Je sais que dans ce monde
très attaché à l’objet
et par extension à l’argent (ou à leur personne),
il faut calibrer son discours,
mesurer ses mots
pour que ça passe (ne pas froisser l’ego).
Sinon ça ne passera pas
sauf qu’à un moment les mots
… ne suffisent plus ;
lorsque des gens prennent le « dessus »,
non parce que c’est nécessaire,
mais nécessaire à leurs besoins,
de se faire un nom
et/ou de l’argent (de « monter »).

Être dans une histoire
sans en connaître le fond,
et ainsi en saisir le sens ;
c’est se faire avoir (posséder).
Et ainsi ne pas savoir à qui ça profite alors,
ou qui en est responsable
de ce que la personne devra endurer concrètement,
du fait de ne pas avoir encore, ni les moyens
ni le soutien,
pour être alors dépassé ;
sans rien pouvoir y faire,
ou changer ce qui sera une fin (« chute »).
Et alors … profiter à ce qui l’aura eu,
non pour reconnaître ça (réfléchir à ça)
mais belle et bien se sentir encore plus « fort » ;
une « force »
une « assurance »,
une « confiance »
qui provient de cette emprise,
ou de la main qu’il aura
pour détruire une vie
« grâce » à une histoire,
celle qu’elle aura généré
pour sentir une « assurance » qu’elle ne saurait sinon avoir.

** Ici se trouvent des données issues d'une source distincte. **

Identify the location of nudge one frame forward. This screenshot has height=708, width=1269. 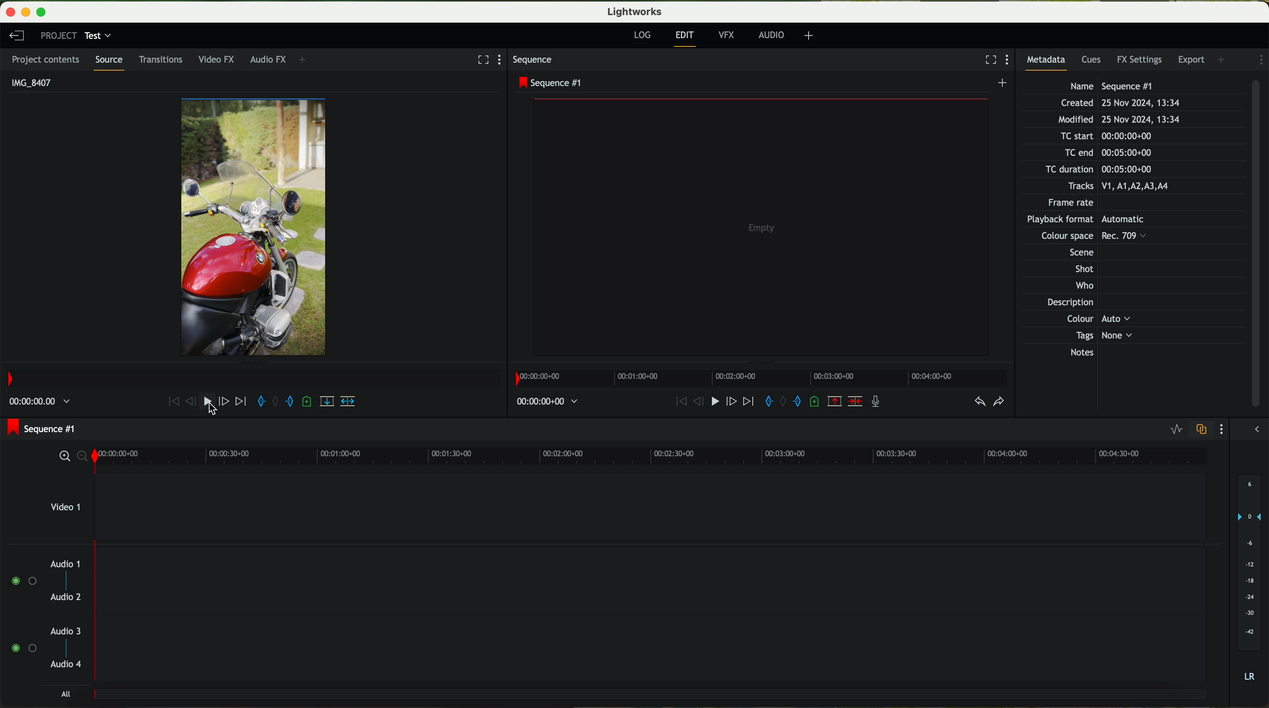
(226, 403).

J’ai passé ma vie, à étudier ça
(à saisir le mal
ou la gravité celle qui permet de ressortir un temps
c’est à dire d’être « en vie »,
encore là,
et non « mort »).
Et ce n’est pas une personne
qui va me faire la leçon
me posséder ;
ou mettre la main sur ce qu’elle n’a jamais fait l’effort de travailler,
malgré son impression … qui provient de ce dont je rends compte …
sans avoir même à se fouler.
Du fait que ce qui ressort encore, comme étant «personne »,
ou « petit » au regard de sa «grandeur »
a fait ce travail à sa place.
Malgré le fait d’en être effectivement « responsable »
mais pas dans le sens qu’ils l’estiment ;
une estime qui provient,
de ce que mon sentiment a traversé.

Raison pour laquelle,
s’il n’y avait plus l’argent,
ou « l’uniforme »,
c’est à dire une carotte,
beaucoup en fait,
ne seraient plus au rendez-vous,
où là ils pensent être arrivés ;
malgré leur mots.
Pour continuer à y croire
à donner le change
et ainsi à tordre le coup au bon sens,
pour rester concentrer sur leur sujet,
c’est à dire « positif » (pour continuer à « assurer »)
et non commencer à être « négatif » (« pessimiste »).

La vie n’est pas un jeu,
ce n’est pas sans conséquences
et encore plus en ayant
de l’argent et un titre ;
non pour en assumer la « charge »
mais belle et bien profiter de la vue.

Je le sais,
je l’ai vécu.
Non en ayant profiter de la vue (abuser)
mais être réduit à rien du tout (à l’impuissance)
pour permettre à certains
de prendre le large (de la « vitesse » et de la « hauteur »).

J’avais rendu compte à mes “responsables” de faits anormaux dont ils auraient dû se charger (faire leur job) et au lieu de ça, ils ont fait le jeu de ce qui se moquait du monde tout en me le reprochant (pour m’avoir !).